What was the last thing you read that completely captured you? Specifically, was it a single character, a description so real that you saw the thin layer of dust on the unused piano, or a scene in which you smelled freshly baked cookies as you felt the heat from the oven?
In her column “Paint Pictures with Words” (Writer’s Digest, January 2016), Barbara Baig notes that when our sentences are filled with “the vocabulary of the senses, we are forming verbal images. That is, we are making word pictures that communicate to readers the pictures in our own imaginations . . . we give them the sensory details and let those details act on their imaginations.”

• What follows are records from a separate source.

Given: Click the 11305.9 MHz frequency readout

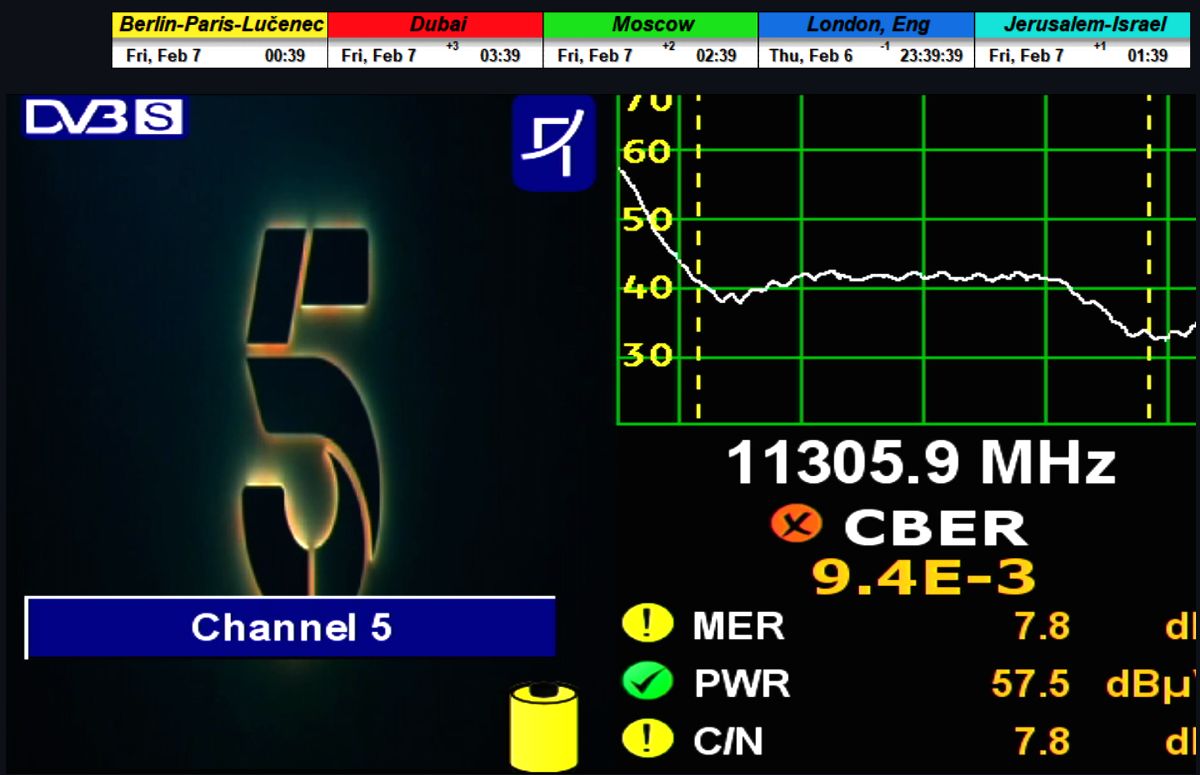Looking at the screenshot, I should 920,464.
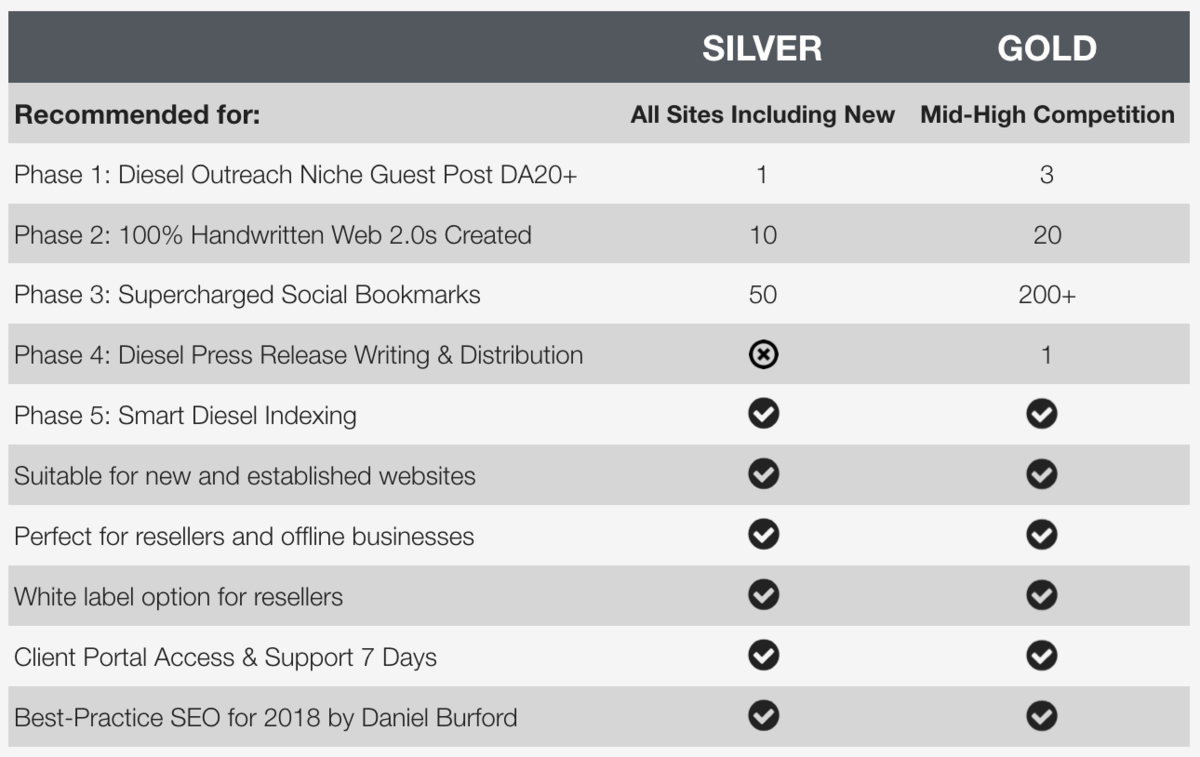
Task: Click Silver checkmark for new and established websites
Action: click(x=763, y=474)
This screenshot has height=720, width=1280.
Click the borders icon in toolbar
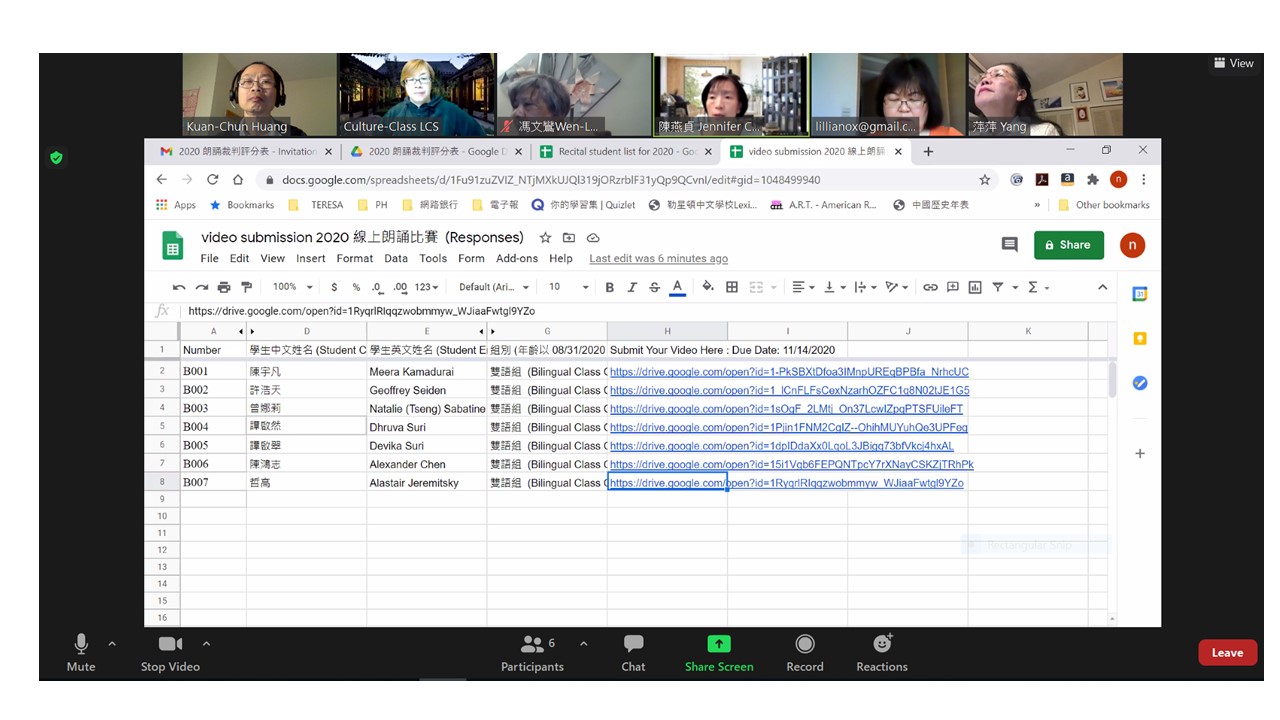(x=732, y=287)
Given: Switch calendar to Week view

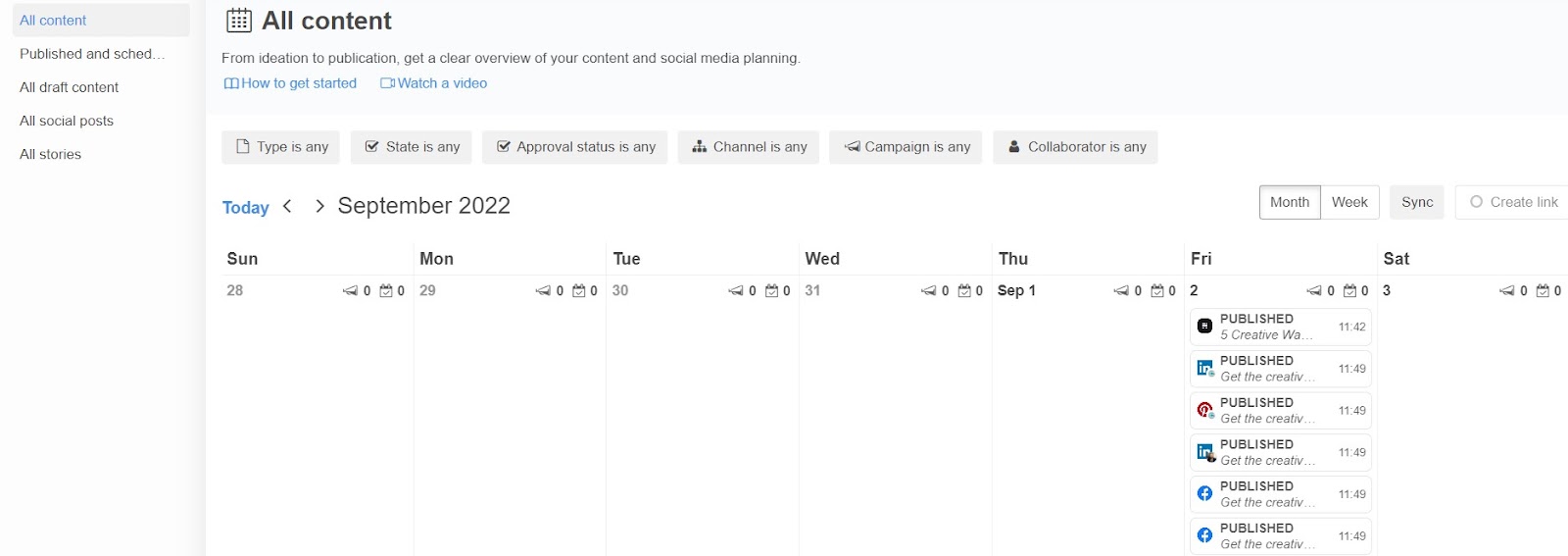Looking at the screenshot, I should (1349, 202).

As the writer, our job is to activate the reader’s imagination with just enough details. Then, we must decide “how clearly to focus our images.” As with many aspects of writing, a balance must be found. The words we write must allow our readers to visualize the details, to make our writing come alive but allow space for the reader’s own interpretation. As a writer’s words become personal to the reader, the reader will remember the words.
Techniques that Baig, author of Spellbind Sentences (2015), suggest include:
Don’t forget adjectives and adverbs
Adjectives and adverbs can make the picture more powerful, more vivid.
Consider the effect of your image on readers
The language of the imagination is a writer’s most powerful tool to make things happen inside the readers: to make them see, hear and taste, to evoke sensations and emotions inside them. We must make choices. Usually the decisions we make depend on what we want our language pictures to do to our readers.
Choose between static and moving images
As you practice imitating verbal images made by skilled writers, you will probably notice that some of them lack movement, while others involve a great deal of motion. What you are noticing is the difference between static images—those that don’t show any action—and dynamic images —those that do. When we create static images we are writing description. When we create dynamic images we are writing narration.
Baig included an example of skillful imagery from Josephine Tey’s 1936 mystery A Shilling for Candles:
“It was a little after 7 on a summer morning, and William Potticary was taking his accustomed way over the short down grass of the cliff-top. Beyond his elbow, 200 feet below, lay the Channel, very still and shining, like a milky opal. All around him hung the bright air, empty as yet of larks. In all the sunlit world no sound except for the screaming of some seagulls on the distant beach.”
One of the books on my shelf is Rebecca McClanahan’s Word Painting: A Guide to Writing More Descriptively (2000; revised edition 2014). In it, McClanahan writes, “Description is an attempt to present as directly as possible the qualities of a person, place, object or event. When we describe, we make impressions, attempting through language to represent reality. Description is, in effect, word painting.”
Description enhances writing in all genres. As McClanahan notes, “A writer need not be bound by flat statement like ‘It was a rough sea,’ when verbs like tumble and roil and seethe wait to spell from her pen.”